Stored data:
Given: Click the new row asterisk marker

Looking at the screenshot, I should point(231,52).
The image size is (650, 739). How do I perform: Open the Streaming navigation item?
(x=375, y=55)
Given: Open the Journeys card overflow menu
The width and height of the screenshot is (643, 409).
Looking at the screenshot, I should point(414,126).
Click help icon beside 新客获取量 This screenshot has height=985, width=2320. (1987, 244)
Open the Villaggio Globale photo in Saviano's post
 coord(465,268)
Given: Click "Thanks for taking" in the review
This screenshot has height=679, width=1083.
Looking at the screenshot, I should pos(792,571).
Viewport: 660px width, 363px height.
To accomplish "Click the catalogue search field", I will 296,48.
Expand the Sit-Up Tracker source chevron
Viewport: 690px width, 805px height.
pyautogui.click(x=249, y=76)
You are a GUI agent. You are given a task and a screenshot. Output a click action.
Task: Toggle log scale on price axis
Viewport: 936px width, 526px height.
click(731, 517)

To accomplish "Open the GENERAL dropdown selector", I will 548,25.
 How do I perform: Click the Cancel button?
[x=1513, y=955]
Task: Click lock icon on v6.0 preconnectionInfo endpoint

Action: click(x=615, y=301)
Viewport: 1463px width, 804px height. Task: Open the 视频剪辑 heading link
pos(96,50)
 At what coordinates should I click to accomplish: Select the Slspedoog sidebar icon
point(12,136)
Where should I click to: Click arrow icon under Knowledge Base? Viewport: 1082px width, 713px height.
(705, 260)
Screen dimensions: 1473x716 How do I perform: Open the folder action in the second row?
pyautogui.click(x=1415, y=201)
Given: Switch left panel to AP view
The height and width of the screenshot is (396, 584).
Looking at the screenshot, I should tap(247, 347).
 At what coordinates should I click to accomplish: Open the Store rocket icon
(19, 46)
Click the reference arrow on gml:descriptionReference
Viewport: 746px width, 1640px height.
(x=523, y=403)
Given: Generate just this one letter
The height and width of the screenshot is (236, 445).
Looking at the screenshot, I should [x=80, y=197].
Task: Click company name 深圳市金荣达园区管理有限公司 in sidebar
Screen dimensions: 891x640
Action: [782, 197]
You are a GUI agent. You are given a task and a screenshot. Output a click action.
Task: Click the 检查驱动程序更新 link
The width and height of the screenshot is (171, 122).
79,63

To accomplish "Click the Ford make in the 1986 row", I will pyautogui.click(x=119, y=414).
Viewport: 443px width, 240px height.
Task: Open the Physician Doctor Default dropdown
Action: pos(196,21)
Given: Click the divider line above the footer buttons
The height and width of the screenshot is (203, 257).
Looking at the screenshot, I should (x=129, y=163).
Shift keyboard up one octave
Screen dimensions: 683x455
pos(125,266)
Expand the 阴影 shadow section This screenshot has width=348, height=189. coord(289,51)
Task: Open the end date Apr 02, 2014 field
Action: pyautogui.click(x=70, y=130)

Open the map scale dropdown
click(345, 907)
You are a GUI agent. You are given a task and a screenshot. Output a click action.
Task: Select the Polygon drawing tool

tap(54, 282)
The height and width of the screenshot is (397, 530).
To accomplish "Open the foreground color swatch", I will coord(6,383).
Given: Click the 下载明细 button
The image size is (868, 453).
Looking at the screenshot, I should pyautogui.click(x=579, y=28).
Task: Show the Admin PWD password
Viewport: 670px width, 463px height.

WHAT YOU NEED TO DO:
Your task is to retype the data exactly, with no line missing.

SOLUTION FOR THIS PROBLEM:
Given: Click the new row asterisk marker

Looking at the screenshot, I should point(231,52).
The image size is (650, 739). How do I perform: Open the Streaming navigation item?
(x=375, y=55)
Given: Open the Journeys card overflow menu
The width and height of the screenshot is (643, 409).
Looking at the screenshot, I should point(414,126).
Click help icon beside 新客获取量 This screenshot has height=985, width=2320. (1987, 244)
Open the Villaggio Globale photo in Saviano's post
 coord(465,268)
Given: Click "Thanks for taking" in the review
This screenshot has height=679, width=1083.
Looking at the screenshot, I should pos(792,571).
Viewport: 660px width, 363px height.
To accomplish "Click the catalogue search field", I will 296,48.
Expand the Sit-Up Tracker source chevron
Viewport: 690px width, 805px height.
pyautogui.click(x=249, y=76)
You are a GUI agent. You are given a task and a screenshot. Output a click action.
Task: Toggle log scale on price axis
Viewport: 936px width, 526px height.
click(731, 517)

To accomplish "Open the GENERAL dropdown selector", I will 548,25.
 How do I perform: Click the Cancel button?
[x=1513, y=955]
Task: Click lock icon on v6.0 preconnectionInfo endpoint

Action: click(x=615, y=301)
Viewport: 1463px width, 804px height. Task: Open the 视频剪辑 heading link
pos(96,50)
 At what coordinates should I click to accomplish: Select the Slspedoog sidebar icon
point(12,136)
Where should I click to: Click arrow icon under Knowledge Base? Viewport: 1082px width, 713px height.
(705, 260)
Screen dimensions: 1473x716 How do I perform: Open the folder action in the second row?
pyautogui.click(x=1415, y=201)
Given: Switch left panel to AP view
The height and width of the screenshot is (396, 584).
Looking at the screenshot, I should tap(247, 347).
 At what coordinates should I click to accomplish: Open the Store rocket icon
(19, 46)
Click the reference arrow on gml:descriptionReference
Viewport: 746px width, 1640px height.
(x=523, y=403)
Given: Generate just this one letter
The height and width of the screenshot is (236, 445).
Looking at the screenshot, I should [x=80, y=197].
Task: Click company name 深圳市金荣达园区管理有限公司 in sidebar
Screen dimensions: 891x640
Action: [782, 197]
You are a GUI agent. You are given a task and a screenshot. Output a click action.
Task: Click the 检查驱动程序更新 link
The width and height of the screenshot is (171, 122).
79,63

To accomplish "Click the Ford make in the 1986 row", I will pyautogui.click(x=119, y=414).
Viewport: 443px width, 240px height.
Task: Open the Physician Doctor Default dropdown
Action: pos(196,21)
Given: Click the divider line above the footer buttons
The height and width of the screenshot is (203, 257).
Looking at the screenshot, I should (x=129, y=163).
Shift keyboard up one octave
Screen dimensions: 683x455
pos(125,266)
Expand the 阴影 shadow section This screenshot has width=348, height=189. coord(289,51)
Task: Open the end date Apr 02, 2014 field
Action: pyautogui.click(x=70, y=130)

Open the map scale dropdown
click(345, 907)
You are a GUI agent. You are given a task and a screenshot. Output a click action.
Task: Select the Polygon drawing tool

tap(54, 282)
The height and width of the screenshot is (397, 530).
To accomplish "Open the foreground color swatch", I will coord(6,383).
Given: Click the 下载明细 button
The image size is (868, 453).
Looking at the screenshot, I should pyautogui.click(x=579, y=28).
Task: Show the Admin PWD password
Viewport: 670px width, 463px height.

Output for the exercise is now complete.